Customers howl as utility bills skyrocket

Companies blame new rates, calendar, cold weather

February 24, 2009|By Liz F. Kay | Liz F. Kay,liz.kay@baltsun.com

Helen Brierley turned off her heat pump and has been air-drying her dishes. Amina Gauhar hangs her laundry on a clothes rack and even avoids the vacuum cleaner. Both have turned their thermostats way down.

But despite efforts to conserve energy, their utility bills - like those of other Maryland residents - have doubled or even tripled during the past few months. As Maryland regulators and utility executives scramble to explain the sticker shock to thousands of angry customers, the Maryland Public Service Commission set up a hearing this week to address the sharp number of complaints.

"The only option I see is freeze," said Gauhar, who lives in a midgroup rowhouse near Patterson Park. "Freeze in my own home."

Higher electricity and natural gas rates that state regulators approved for Maryland's largest utility are one reason for the increase. And many consumers complain that Maryland's deregulated power market is pushing costs higher.

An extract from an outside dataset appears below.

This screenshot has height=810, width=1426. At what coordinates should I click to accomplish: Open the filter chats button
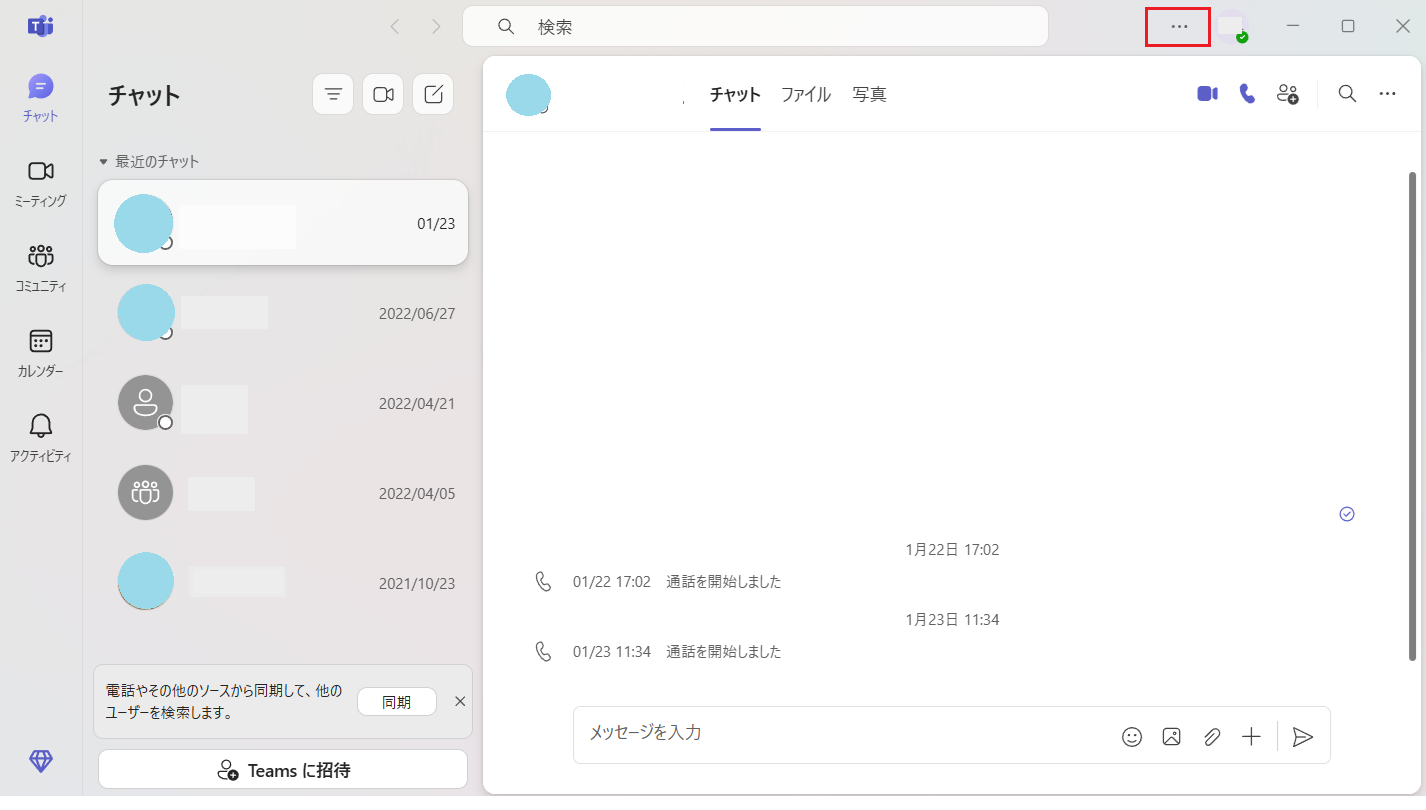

But utility executives say a cold winter, longer billing cycles compared with last winter and higher energy use by customers are contributing to the larger bills.

State regulators acknowledge that they don't know why consumers are reporting sharply higher bills, figuring that new rates and colder weather would increase costs by up to 15 percent but not double them. And they insist that deregulation and other factors are not enough to explain the complaints they're receiving.

"Bills have increased way beyond anything we can explain easily," said PSC Chairman Douglas Nazarian. "We're not saying we know something is nefarious up here, but it isn't quite adding up to us, and we need to get to the bottom of it."

Regulators said they fielded twice as many complaints last month - about 80 percent of the 2,200 complaints were for higher-than-usual bills. Earlier this month they ordered the state's utilities to provide documents outlining their reasons for the higher bills. A hearing is set for Thursday. Some state lawmakers called last week for a full-scale re-regulation of Maryland's power markets in part because of the higher rates.

Representatives for the state's largest utilities say consumption is up for many reasons, including the coldest January in five years, which coincided with a quirk in the holiday calendar that led to longer billing cycles for most ratepayers in December.

"People used more energy. It's as simple as that," said Pepco spokesman Robert Dobkin. Pepco, which supplies electricity to half a million Marylanders, got 1,339 calls last month, up 11 percent from last January.

About 11,000 people called Baltimore Gas and Electric Co. about high bills this winter, or slightly less than 1 percent of the company's 1.2 million customers. Last year, about 0.7 percent raised concerns.

Given the direction of the global economy, BGE spokesman Robert Gould said, everyone is watching their bills more closely. "We're doing our best to try to address those concerns."

The state's largest utility prompted more concern last week when it said it expects to ask regulators for higher rates next year to deliver electricity and natural gas to customers.

BGE customers used 5 percent more electricity and 10 percent more gas than last winter, said Mark D. Case, BGE's senior vice president for strategy and regulatory affairs. About a third of BGE customers have electric heat and nearly half have gas heat, he said. The utility raised its rates in October. Electricity rates rose almost 13 percent in November and natural gas rates about 8 percent, Case said - placing the company's prices ninth among 19 Mid-Atlantic utilities.

And because companies buy electricity on the open market twice a year under the state's power rules, some of these increases reflect higher prices locked in last summer.

"When you have these long-term contracts, they giveth and they taketh away," said Lester B. Lave, an economist at Carnegie Mellon University's Tepper School of Business.

With deregulation, consumers should expect more volatility in their bills and he expects that they will be even higher - especially when the country comes out of the recession, he said, and demand for energy increases.

Nazarian does not think deregulation of the energy market is a factor this season.

"There are plenty of reasons to be upset about deregulating," he said. "These bill spikes that people are calling and complaining about are not explained by these rates."

State lawmakers deregulated Maryland's power markets in a 1999 deal that capped rates for BGE customers for seven years. It was assumed then that competition for energy would develop in Maryland.

That didn't happen. And when BGE went to buy power for its customers in 2006 in a deregulated market, auction rules established by state regulators forced the company to purchase energy at sharply higher rates due to hurricanes and global demand.